Ángel del aire ángel de la tierra ángel niño
me fue dado acompañarte y así aconteció en el inicio
y feliz era nada me faltaba.
Pero te abandoné en brumas de incienso me extravié
nadie recuerda mi gloria vana.
He empobrecido padeciendo vivo
dando gracias por nada a todos orando ante el miedo.

Pero ya no más ya basta
mi bondad mi ánimo mi ilusión no están entumecidos
no estoy vencido no desmayaré nunca más.

Amantísimo ángel: Estoy aquí mírame
recobrado por la sangre fortalecido por la sangre
emancipado por la sangre.
Estoy aquí háblame nuevamente enséñame
el verbo material el modo esencial.
Eres salvaguardia segura labor ardua poder extenso
tiempo progresivo que revive que redime la esperanza.

1988

El libro de los sueños existe. A él he llegado de modo natural, sin que me lo proponga. En lo que va del verano se me ha revelado en dos ocasiones. Dos veces he cruzado el umbral de su misterio.

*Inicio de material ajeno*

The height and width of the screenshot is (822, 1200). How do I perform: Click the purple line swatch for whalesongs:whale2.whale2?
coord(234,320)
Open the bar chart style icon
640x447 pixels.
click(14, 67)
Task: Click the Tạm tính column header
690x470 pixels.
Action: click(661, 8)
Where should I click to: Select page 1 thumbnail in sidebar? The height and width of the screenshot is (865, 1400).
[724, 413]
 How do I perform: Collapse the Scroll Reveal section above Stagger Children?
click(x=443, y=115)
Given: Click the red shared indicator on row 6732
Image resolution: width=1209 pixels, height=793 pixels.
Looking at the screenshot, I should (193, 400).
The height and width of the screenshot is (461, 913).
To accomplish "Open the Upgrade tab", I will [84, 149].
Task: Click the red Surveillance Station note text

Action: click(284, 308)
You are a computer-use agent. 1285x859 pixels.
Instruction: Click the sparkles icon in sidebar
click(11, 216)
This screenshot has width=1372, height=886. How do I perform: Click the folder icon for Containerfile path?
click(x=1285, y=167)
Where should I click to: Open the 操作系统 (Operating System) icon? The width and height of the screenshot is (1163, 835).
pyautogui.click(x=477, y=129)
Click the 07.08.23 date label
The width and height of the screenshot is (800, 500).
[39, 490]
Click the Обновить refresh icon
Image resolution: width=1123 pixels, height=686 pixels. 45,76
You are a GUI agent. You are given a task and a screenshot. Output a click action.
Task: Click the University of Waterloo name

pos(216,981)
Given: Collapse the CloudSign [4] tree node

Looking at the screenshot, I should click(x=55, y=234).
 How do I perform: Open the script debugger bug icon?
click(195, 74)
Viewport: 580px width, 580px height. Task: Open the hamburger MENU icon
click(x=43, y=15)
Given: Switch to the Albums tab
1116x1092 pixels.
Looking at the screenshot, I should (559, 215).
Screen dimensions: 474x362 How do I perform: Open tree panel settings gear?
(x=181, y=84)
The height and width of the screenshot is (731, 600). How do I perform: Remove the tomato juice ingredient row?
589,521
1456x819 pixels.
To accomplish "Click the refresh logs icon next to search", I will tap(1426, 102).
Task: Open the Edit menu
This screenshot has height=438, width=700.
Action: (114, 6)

El hermoso volumen aparece en dócil claridad, después de un fluido azul, levitado en el eje de una cámara irreal, sin anaqueles, sin muebles, plenamente de él. No es un libro santo, es un libro sabio. Amplio y solemne como un tomo de la Suma Artis, abierto entre la multitud de sus páginas, amable como un loto de sedosa luz.

Me mostró -digo me mostró porque, aún estando tan cerca no estuvo a disposición de mis manos- su página derecha: alba, de exquisita tipografía itálica. La página izquierda, que corresponde al pasado, retuvo por un momento mi atención, pero no alcancé a descifrarla, inmerso como estaba en el presente.

El libro es premonitorio. Su lenguaje es simbólico, pero su mensaje es claro y su claridad cae sobre nosotros. Dice que nuestro amor es apenas vivido y comprendido, «un niño que empieza a caminar a través de los siglos». Expresa el juego complejo de la realidad, advierte las pruebas que hemos de afrontar; lo avisa en toda su página.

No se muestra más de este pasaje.